The Power of Film to Change Reality

In my upcoming book on how women write the story of the wandering heroine, I make the claim that authors can change our reality by imagining a new future, a new way of being, that becomes a goal for people to achieve in real life. For example, Doris Lessing’s 1962 book The Golden Notebook had as protagonists two independent women who made their own ways in the world and who expected men to treat them as equals. Lessing said she wrote as if the Women’s Liberation movement had already come to pass, but in 1962 that movement was barely in its infancy. The role models Lessing gave women with her characters Anna and Molly helped shape the ideals of the movement. While Lessing wryly commented that these characters “came as a surprise” to most male critics, women readers recognized them immediately and wanted to be like them.
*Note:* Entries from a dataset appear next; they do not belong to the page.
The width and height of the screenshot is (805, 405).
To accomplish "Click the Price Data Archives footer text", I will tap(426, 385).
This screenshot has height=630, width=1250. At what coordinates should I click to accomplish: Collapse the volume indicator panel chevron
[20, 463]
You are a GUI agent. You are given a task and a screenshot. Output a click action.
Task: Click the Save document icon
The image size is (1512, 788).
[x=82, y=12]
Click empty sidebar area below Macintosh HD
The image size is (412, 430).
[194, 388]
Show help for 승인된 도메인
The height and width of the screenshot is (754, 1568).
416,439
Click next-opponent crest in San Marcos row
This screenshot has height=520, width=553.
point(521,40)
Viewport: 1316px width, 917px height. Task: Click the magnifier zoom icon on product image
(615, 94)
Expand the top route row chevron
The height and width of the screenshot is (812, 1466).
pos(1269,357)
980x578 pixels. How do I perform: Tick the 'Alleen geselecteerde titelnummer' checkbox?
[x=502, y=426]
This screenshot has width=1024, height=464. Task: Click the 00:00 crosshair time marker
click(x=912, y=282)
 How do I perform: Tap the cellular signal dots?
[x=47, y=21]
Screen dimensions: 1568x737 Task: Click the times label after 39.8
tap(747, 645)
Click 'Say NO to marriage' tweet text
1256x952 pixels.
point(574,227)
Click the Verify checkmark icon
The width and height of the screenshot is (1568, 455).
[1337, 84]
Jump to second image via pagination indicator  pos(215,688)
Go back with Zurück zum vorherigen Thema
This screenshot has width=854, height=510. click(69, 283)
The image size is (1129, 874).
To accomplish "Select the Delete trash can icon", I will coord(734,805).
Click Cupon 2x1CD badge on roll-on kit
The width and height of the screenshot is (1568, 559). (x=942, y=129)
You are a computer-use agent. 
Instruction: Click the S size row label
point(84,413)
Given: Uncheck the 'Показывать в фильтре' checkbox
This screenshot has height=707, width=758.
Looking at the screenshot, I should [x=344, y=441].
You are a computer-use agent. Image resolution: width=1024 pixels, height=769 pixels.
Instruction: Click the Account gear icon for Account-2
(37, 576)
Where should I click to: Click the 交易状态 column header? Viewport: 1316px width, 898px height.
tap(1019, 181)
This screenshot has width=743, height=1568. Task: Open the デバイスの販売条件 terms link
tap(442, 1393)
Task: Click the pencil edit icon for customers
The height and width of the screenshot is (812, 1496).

The same thing happens onscreen. Lt. Uhura of Star Trek was the first black female character in a lead role in a television series. When comedian Whoopie Goldberg, then a child, saw the show, she exclaimed to her family “I just saw a black woman on television; and she ain’t no maid!” Uhura inspired Mae Jemison to apply to NASA and become the first black woman in space. Uhura and Lt. Sulu, a Japanese-American character, allowed us to imagine a future where race did not matter. The character of Ensign Chekov, a Russian, suggested that in this future, nationality and past political differences would not matter either. This opened the way to “colorblind” casting where the race of the actor is irrelevant to the story, as with Morgan Freeman’s Ned Logan in Unforgiven

Likewise, the show Will and Grace showed us a gay man who behaved in every way like any other man might, except in his choices of sexual partners. Ellen Degeneres dared to come out in her own sitcom Ellen and her talk show is now one of the most popular shows on television. Nowadays, race and sexual orientation, like gender, is mostly treated as no less or more important than other factors; each plays a role in how a character behaves, but the character’s individual personality is allowed to shine through.

I’m watching with approval how movies and TV shows are widening the net of “normal” to include people who differ in other ways. The show Life Goes On, which ran from 1989 to 1993, had a lead character who had Down Syndrome. The current hit show Glee also has a character with Down Syndrome who made the cheerleading team. Willow, the 1988 film by George Lucas, featured Warwick Davis, a dwarf, in the lead role. Willow and Davis broke the ground for subsequent film roles for “little people” in not just fantasy films and shows like Game of Thrones, but serious movies like The Station Agent and TV shows like Seinfeld.

We become accustomed to what we see. The more we see different sorts of people portrayed on screen, the more we get used to them and think of them as normal. Then it’s no big deal when we see them in the neighborhood, at school, or at the workplace. And thus our society is gently changed.